(DATA EXTRACTS begins)

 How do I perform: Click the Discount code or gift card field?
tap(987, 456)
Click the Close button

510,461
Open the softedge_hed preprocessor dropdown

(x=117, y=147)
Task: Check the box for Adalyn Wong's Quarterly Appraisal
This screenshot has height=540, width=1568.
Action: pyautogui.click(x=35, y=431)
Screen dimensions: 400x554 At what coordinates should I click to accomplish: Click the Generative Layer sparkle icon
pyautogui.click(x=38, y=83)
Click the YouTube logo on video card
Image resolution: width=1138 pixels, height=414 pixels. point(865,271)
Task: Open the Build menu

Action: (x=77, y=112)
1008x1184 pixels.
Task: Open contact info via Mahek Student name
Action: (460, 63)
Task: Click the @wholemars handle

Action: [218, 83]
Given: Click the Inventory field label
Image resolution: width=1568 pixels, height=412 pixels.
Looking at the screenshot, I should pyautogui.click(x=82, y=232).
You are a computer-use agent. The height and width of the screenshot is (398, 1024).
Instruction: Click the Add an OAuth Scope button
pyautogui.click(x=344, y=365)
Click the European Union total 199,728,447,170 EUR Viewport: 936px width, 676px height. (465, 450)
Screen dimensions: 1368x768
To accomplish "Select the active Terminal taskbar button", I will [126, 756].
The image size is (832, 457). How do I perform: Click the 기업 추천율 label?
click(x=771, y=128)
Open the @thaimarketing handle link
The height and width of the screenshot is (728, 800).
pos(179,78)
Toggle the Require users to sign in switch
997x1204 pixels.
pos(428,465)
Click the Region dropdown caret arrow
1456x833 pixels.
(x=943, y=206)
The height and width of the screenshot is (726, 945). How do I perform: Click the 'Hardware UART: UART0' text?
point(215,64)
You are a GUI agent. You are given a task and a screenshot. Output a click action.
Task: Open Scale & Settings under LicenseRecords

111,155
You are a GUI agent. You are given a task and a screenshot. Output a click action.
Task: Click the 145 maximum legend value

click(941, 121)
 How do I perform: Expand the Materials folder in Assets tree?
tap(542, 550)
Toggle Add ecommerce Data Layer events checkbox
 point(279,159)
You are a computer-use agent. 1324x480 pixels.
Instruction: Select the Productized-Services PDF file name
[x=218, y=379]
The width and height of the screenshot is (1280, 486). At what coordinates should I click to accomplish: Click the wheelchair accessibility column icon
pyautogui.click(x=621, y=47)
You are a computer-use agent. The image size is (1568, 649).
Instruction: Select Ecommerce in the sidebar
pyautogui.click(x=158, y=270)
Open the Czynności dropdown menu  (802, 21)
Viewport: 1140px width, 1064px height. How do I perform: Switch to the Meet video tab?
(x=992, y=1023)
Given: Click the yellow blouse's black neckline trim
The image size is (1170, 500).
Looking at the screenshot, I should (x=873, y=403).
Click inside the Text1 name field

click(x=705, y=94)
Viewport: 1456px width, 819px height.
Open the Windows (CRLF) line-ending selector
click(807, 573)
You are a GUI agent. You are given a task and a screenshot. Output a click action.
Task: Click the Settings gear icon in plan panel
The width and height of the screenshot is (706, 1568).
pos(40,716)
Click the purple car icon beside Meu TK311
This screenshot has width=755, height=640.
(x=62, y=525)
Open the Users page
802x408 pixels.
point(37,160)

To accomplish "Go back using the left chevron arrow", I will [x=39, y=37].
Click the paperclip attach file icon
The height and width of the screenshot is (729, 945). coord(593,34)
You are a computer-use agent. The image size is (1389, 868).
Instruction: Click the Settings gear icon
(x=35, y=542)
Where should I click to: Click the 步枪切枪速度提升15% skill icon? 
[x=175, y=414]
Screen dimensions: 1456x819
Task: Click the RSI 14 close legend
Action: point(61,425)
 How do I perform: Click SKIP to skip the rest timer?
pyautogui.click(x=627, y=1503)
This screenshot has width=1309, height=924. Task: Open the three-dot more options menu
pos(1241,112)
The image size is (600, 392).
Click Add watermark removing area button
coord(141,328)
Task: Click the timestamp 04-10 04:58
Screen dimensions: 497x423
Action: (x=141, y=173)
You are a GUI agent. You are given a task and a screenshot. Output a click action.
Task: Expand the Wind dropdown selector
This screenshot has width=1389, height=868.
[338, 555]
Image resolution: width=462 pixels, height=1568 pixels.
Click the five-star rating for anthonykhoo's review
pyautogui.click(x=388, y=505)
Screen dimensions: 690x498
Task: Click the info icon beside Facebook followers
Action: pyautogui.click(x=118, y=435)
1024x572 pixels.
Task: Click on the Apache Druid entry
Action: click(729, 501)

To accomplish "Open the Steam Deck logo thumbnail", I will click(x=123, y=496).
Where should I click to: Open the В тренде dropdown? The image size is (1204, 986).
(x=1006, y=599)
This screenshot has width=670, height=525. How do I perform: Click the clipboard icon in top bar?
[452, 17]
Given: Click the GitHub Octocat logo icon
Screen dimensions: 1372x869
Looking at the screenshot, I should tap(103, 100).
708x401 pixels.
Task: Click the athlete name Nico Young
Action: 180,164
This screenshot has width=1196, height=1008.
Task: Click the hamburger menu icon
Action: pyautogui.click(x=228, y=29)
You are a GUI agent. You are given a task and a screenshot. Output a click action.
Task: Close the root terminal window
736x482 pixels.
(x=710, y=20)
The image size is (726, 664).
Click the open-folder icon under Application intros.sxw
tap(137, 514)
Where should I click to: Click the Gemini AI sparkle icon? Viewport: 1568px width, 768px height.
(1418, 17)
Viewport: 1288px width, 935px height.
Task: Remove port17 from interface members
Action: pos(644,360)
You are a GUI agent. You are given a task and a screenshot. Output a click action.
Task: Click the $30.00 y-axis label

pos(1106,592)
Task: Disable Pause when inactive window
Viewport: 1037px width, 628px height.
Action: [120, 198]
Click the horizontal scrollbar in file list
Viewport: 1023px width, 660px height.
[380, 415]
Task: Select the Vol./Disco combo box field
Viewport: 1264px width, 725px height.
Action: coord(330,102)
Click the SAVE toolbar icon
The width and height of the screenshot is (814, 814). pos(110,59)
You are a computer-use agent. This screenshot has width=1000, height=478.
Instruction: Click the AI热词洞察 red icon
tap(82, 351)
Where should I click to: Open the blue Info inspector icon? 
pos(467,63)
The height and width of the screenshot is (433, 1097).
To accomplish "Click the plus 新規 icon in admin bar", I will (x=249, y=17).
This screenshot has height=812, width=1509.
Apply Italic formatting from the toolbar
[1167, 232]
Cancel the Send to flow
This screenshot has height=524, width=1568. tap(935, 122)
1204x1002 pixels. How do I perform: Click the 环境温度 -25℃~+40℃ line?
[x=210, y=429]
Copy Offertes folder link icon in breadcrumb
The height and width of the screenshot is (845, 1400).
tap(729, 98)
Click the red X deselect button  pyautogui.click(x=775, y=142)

(DATA EXTRACTS ends)

> ACTIVITY
Give back every line of the material, exactly as written.

> RESULT OF THE TASK
 How do I perform: Click the Discount code or gift card field?
tap(987, 456)
Click the Close button

510,461
Open the softedge_hed preprocessor dropdown

(x=117, y=147)
Task: Check the box for Adalyn Wong's Quarterly Appraisal
This screenshot has height=540, width=1568.
Action: pyautogui.click(x=35, y=431)
Screen dimensions: 400x554 At what coordinates should I click to accomplish: Click the Generative Layer sparkle icon
pyautogui.click(x=38, y=83)
Click the YouTube logo on video card
Image resolution: width=1138 pixels, height=414 pixels. point(865,271)
Task: Open the Build menu

Action: (x=77, y=112)
1008x1184 pixels.
Task: Open contact info via Mahek Student name
Action: (460, 63)
Task: Click the @wholemars handle

Action: [218, 83]
Given: Click the Inventory field label
Image resolution: width=1568 pixels, height=412 pixels.
Looking at the screenshot, I should pyautogui.click(x=82, y=232).
You are a computer-use agent. The height and width of the screenshot is (398, 1024).
Instruction: Click the Add an OAuth Scope button
pyautogui.click(x=344, y=365)
Click the European Union total 199,728,447,170 EUR Viewport: 936px width, 676px height. (465, 450)
Screen dimensions: 1368x768
To accomplish "Select the active Terminal taskbar button", I will [126, 756].
The image size is (832, 457). How do I perform: Click the 기업 추천율 label?
click(x=771, y=128)
Open the @thaimarketing handle link
The height and width of the screenshot is (728, 800).
pos(179,78)
Toggle the Require users to sign in switch
997x1204 pixels.
pos(428,465)
Click the Region dropdown caret arrow
1456x833 pixels.
(x=943, y=206)
The height and width of the screenshot is (726, 945). How do I perform: Click the 'Hardware UART: UART0' text?
point(215,64)
You are a GUI agent. You are given a task and a screenshot. Output a click action.
Task: Open Scale & Settings under LicenseRecords

111,155
You are a GUI agent. You are given a task and a screenshot. Output a click action.
Task: Click the 145 maximum legend value

click(941, 121)
 How do I perform: Expand the Materials folder in Assets tree?
tap(542, 550)
Toggle Add ecommerce Data Layer events checkbox
 point(279,159)
You are a computer-use agent. 1324x480 pixels.
Instruction: Select the Productized-Services PDF file name
[x=218, y=379]
The width and height of the screenshot is (1280, 486). At what coordinates should I click to accomplish: Click the wheelchair accessibility column icon
pyautogui.click(x=621, y=47)
You are a computer-use agent. The image size is (1568, 649).
Instruction: Select Ecommerce in the sidebar
pyautogui.click(x=158, y=270)
Open the Czynności dropdown menu  (802, 21)
Viewport: 1140px width, 1064px height. How do I perform: Switch to the Meet video tab?
(x=992, y=1023)
Given: Click the yellow blouse's black neckline trim
The image size is (1170, 500).
Looking at the screenshot, I should (x=873, y=403).
Click inside the Text1 name field

click(x=705, y=94)
Viewport: 1456px width, 819px height.
Open the Windows (CRLF) line-ending selector
click(807, 573)
You are a GUI agent. You are given a task and a screenshot. Output a click action.
Task: Click the Settings gear icon in plan panel
The width and height of the screenshot is (706, 1568).
pos(40,716)
Click the purple car icon beside Meu TK311
This screenshot has width=755, height=640.
(x=62, y=525)
Open the Users page
802x408 pixels.
point(37,160)

To accomplish "Go back using the left chevron arrow", I will [x=39, y=37].
Click the paperclip attach file icon
The height and width of the screenshot is (729, 945). coord(593,34)
You are a computer-use agent. The image size is (1389, 868).
Instruction: Click the Settings gear icon
(x=35, y=542)
Where should I click to: Click the 步枪切枪速度提升15% skill icon? 
[x=175, y=414]
Screen dimensions: 1456x819
Task: Click the RSI 14 close legend
Action: point(61,425)
 How do I perform: Click SKIP to skip the rest timer?
pyautogui.click(x=627, y=1503)
This screenshot has width=1309, height=924. Task: Open the three-dot more options menu
pos(1241,112)
The image size is (600, 392).
Click Add watermark removing area button
coord(141,328)
Task: Click the timestamp 04-10 04:58
Screen dimensions: 497x423
Action: (x=141, y=173)
You are a GUI agent. You are given a task and a screenshot. Output a click action.
Task: Expand the Wind dropdown selector
This screenshot has width=1389, height=868.
[338, 555]
Image resolution: width=462 pixels, height=1568 pixels.
Click the five-star rating for anthonykhoo's review
pyautogui.click(x=388, y=505)
Screen dimensions: 690x498
Task: Click the info icon beside Facebook followers
Action: pyautogui.click(x=118, y=435)
1024x572 pixels.
Task: Click on the Apache Druid entry
Action: click(729, 501)

To accomplish "Open the Steam Deck logo thumbnail", I will click(x=123, y=496).
Where should I click to: Open the В тренде dropdown? The image size is (1204, 986).
(x=1006, y=599)
This screenshot has width=670, height=525. How do I perform: Click the clipboard icon in top bar?
[452, 17]
Given: Click the GitHub Octocat logo icon
Screen dimensions: 1372x869
Looking at the screenshot, I should tap(103, 100).
708x401 pixels.
Task: Click the athlete name Nico Young
Action: 180,164
This screenshot has width=1196, height=1008.
Task: Click the hamburger menu icon
Action: pyautogui.click(x=228, y=29)
You are a GUI agent. You are given a task and a screenshot. Output a click action.
Task: Close the root terminal window
736x482 pixels.
(x=710, y=20)
The image size is (726, 664).
Click the open-folder icon under Application intros.sxw
tap(137, 514)
Where should I click to: Click the Gemini AI sparkle icon? Viewport: 1568px width, 768px height.
(1418, 17)
Viewport: 1288px width, 935px height.
Task: Remove port17 from interface members
Action: pos(644,360)
You are a GUI agent. You are given a task and a screenshot. Output a click action.
Task: Click the $30.00 y-axis label

pos(1106,592)
Task: Disable Pause when inactive window
Viewport: 1037px width, 628px height.
Action: [120, 198]
Click the horizontal scrollbar in file list
Viewport: 1023px width, 660px height.
[380, 415]
Task: Select the Vol./Disco combo box field
Viewport: 1264px width, 725px height.
Action: coord(330,102)
Click the SAVE toolbar icon
The width and height of the screenshot is (814, 814). pos(110,59)
You are a computer-use agent. This screenshot has width=1000, height=478.
Instruction: Click the AI热词洞察 red icon
tap(82, 351)
Where should I click to: Open the blue Info inspector icon? 
pos(467,63)
The height and width of the screenshot is (433, 1097).
To accomplish "Click the plus 新規 icon in admin bar", I will (x=249, y=17).
This screenshot has height=812, width=1509.
Apply Italic formatting from the toolbar
[1167, 232]
Cancel the Send to flow
This screenshot has height=524, width=1568. tap(935, 122)
1204x1002 pixels. How do I perform: Click the 环境温度 -25℃~+40℃ line?
[x=210, y=429]
Copy Offertes folder link icon in breadcrumb
The height and width of the screenshot is (845, 1400).
tap(729, 98)
Click the red X deselect button  pyautogui.click(x=775, y=142)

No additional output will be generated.